Text extract:

>> Begin

The Yugoslav military has pledged loyalty to Kostunica. That leaves just one major instrument of power still out of the opposition’s hands, but it’s by far the most important: the Ministry of the Interior, which controls both the Secret Service and the 150,000-strong police force. So far, it’s a stand off. The Interior Minister, Vlajko Stojiljkovic, a member of Milosevic’s Socialist Party of Serbia and an indicted war criminal, resigned yesterday. But his two main deputies, both Milosevic loyalists, still control many units of both the secret and the regular police. The opposition forces, led by Kostunica’s charismatic wheeler-dealer Zoran Djindjic, are using two simultaneous strategies to finish them off. On the one hand, they’re negotiating with their opponents for the cabinet post in the interim transitional government that will run Serbia until December 17 elections. At the same time, in what the ultra nationalists describe as a “creeping coup,” they’re using strong-arm techniques and, sources say, payoffs and immunity promises to win over remaining police commanders. In the meantime, says Nebojsa Covic, a key opposition leader, “everyone and no one” controls the police. The result, says one Serb politician, is “double power”–and a continuing threat to stability.

>> End

Dataset extract:

>> Begin

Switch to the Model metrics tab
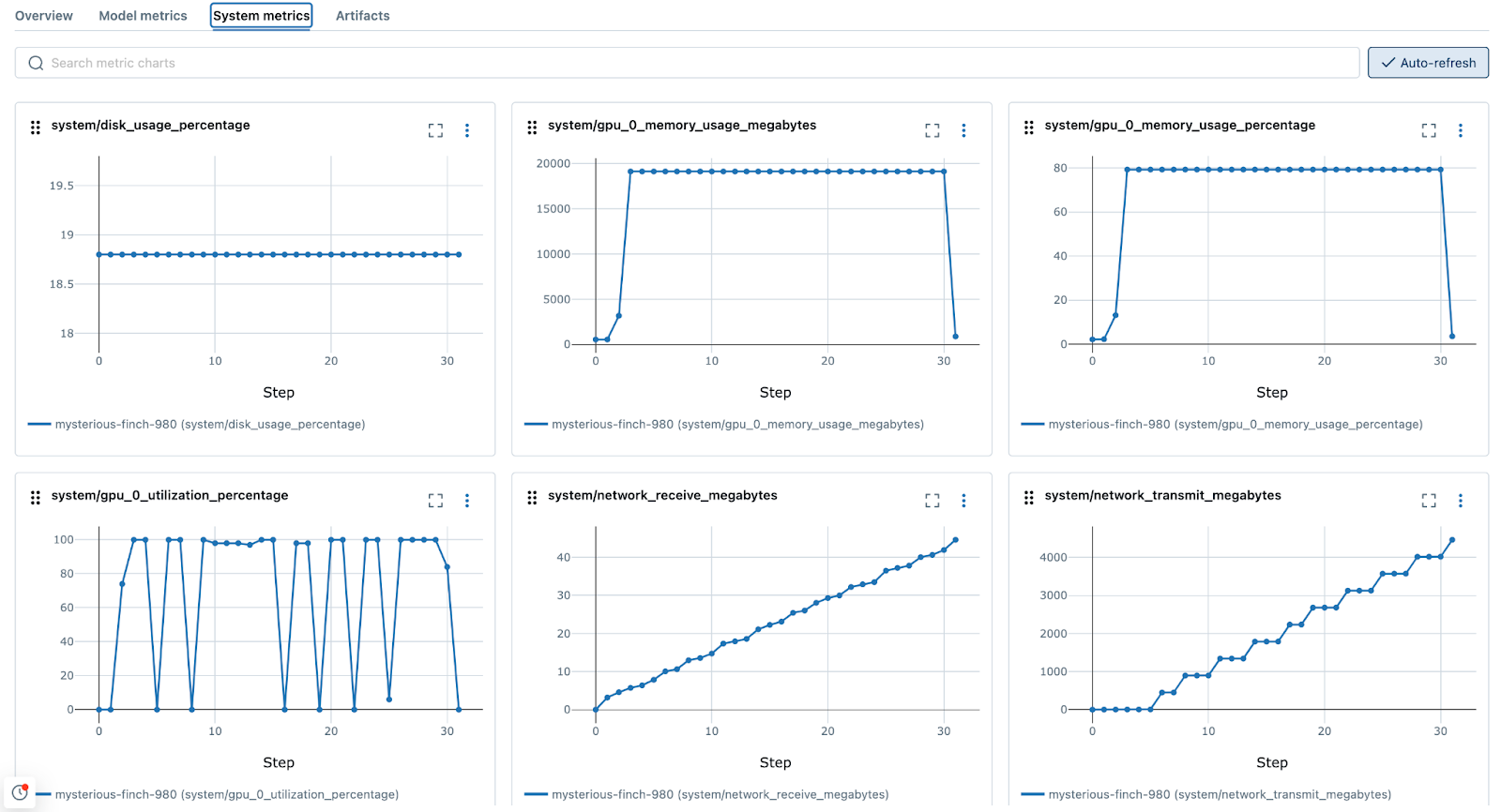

>> End

Exercise 1:
In the passage on the Serbian police standoff, how many officers are in the police force that the Ministry of the Interior controls?
Exercise 2:
Write what comes next in the passage on the Serbian police standoff, starting after its last sentence.

Written reply 1:
150,000

Written reply 2:
The streets of Belgrade looked normal yesterday, but behind the scenes, there was tension and confusion. At a half dozen police barracks throughout the Belgrade area, thousands of pro-Milosevic officers stayed indoors, possibly awaiting instructions from their superiors. The only visible police presence patrolling the city were officers who had switched sides and exchanged their dark-blue six-digit license plates with new, four-digit ones. Four top police generals, all of them key Milosevic loyalists, went over to DOS yesterday, according to Yugoslav press reports. At the same time, the Secret Service has split, and Zoran Djindjic charged today that pro-Milosevic units were again bugging the phones of DOS leaders.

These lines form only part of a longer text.